▸ Problems and tasks
(1) Can you set down everything in the plugin requirements from "Additionally, there are" down to "in the package.", word for word?
(2) According to the plugin requirements, why should whichever system Perl you have probably work?

▸ Selected excerpt

-----

The following packages and tools are required to run this plugin:

Python3

Perl v5.26+

Annovar

vcftools

samtools

bedtools

Be sure that these elements have been properly installed and are availble in your $PATH.

2.1.1. Scripting Languages¶

All of the code base for this utility is written in either BASH, Perl or Python3. You can probably use whichever system Perl is available to you (tested 5.26.x to 5.31.x) as there are no major, specialized language requirements (see below for module requirements). Please be sure to have Python3 installed as it is required for MOMA, and Python 2.7 will not work. As of this writing Python 2.7 is slated to be deprecated by the end of 2020, and its continued use is discouraged.

Additionally, there are some Python and Perl libraries that should be installed as they are not typically part of the standard installation:

**Additional Required Modules for Each Scripting Language**¶
Language	Package / Library
Perl	Data::Dump Text::CSV Sort::Versions Log::Log4perl
Python3	pysam natsort

Note

The python natsort library is required as well, but to help control versioning, a version of this library has been included in the package.

-----

▸ Data entries
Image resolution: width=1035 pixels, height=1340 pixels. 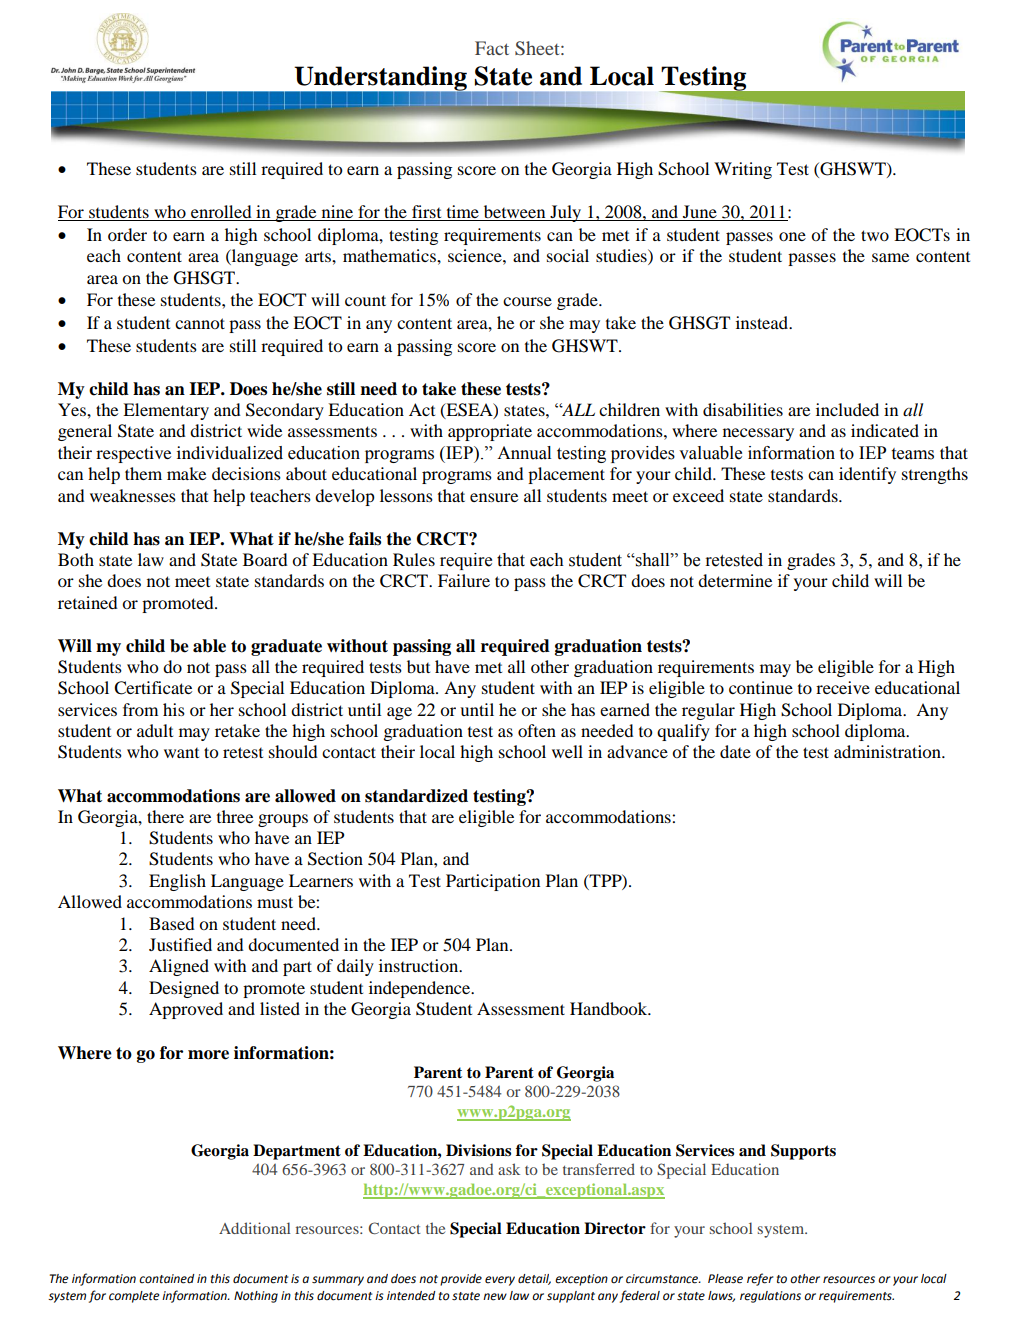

-----

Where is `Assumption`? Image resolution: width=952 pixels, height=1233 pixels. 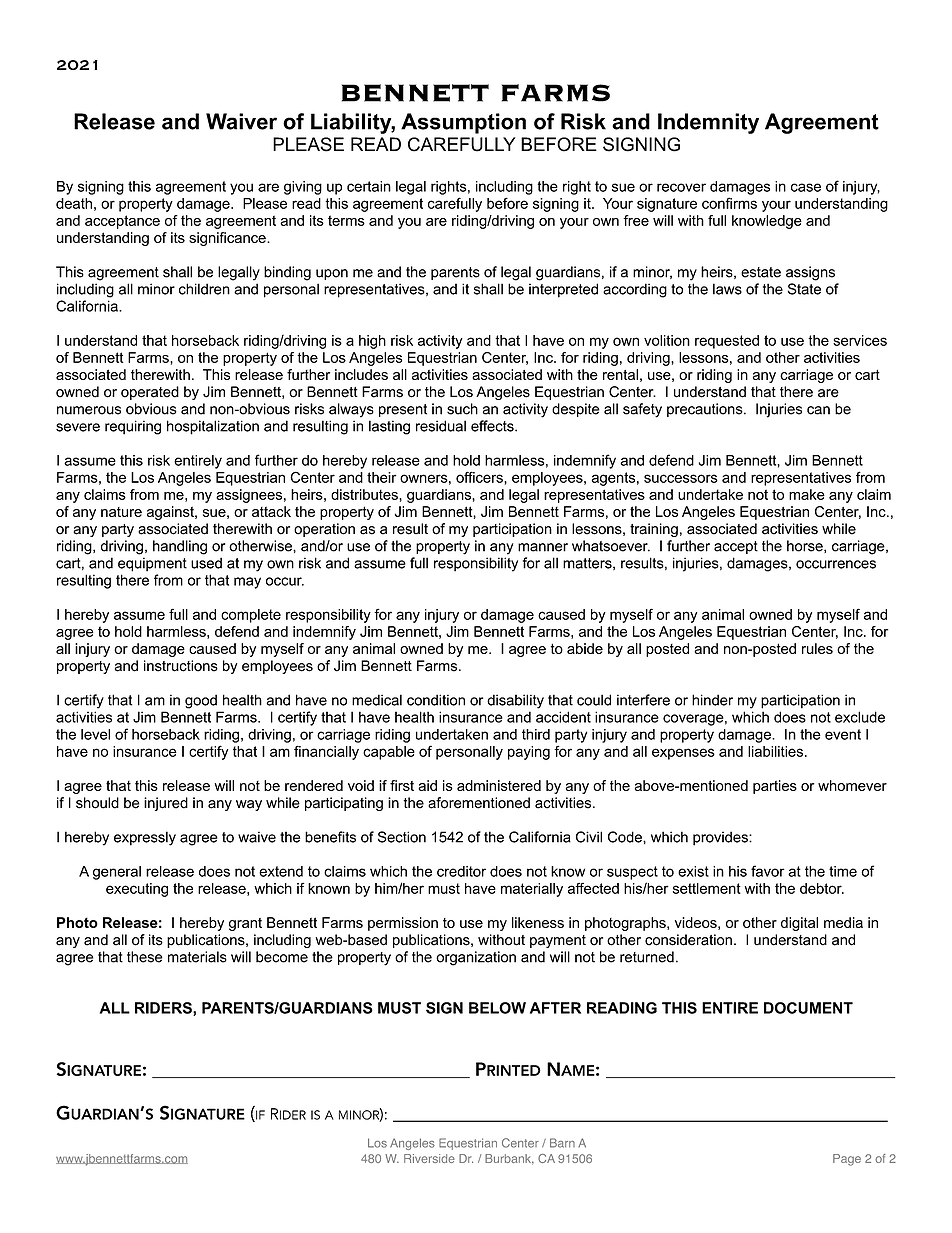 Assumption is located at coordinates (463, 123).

-----

▸ Answers to the exercises
(1)
Additionally, there are some Python and Perl libraries that should be installed as they are not typically part of the standard installation:

**Additional Required Modules for Each Scripting Language**¶
Language	Package / Library
Perl	Data::Dump Text::CSV Sort::Versions Log::Log4perl
Python3	pysam natsort

Note

The python natsort library is required as well, but to help control versioning, a version of this library has been included in the package.

(2) The plugin's code has no major, specialized language requirements, so most system Perl versions should work. It has been tested with Perl 5.26.x through 5.31.x.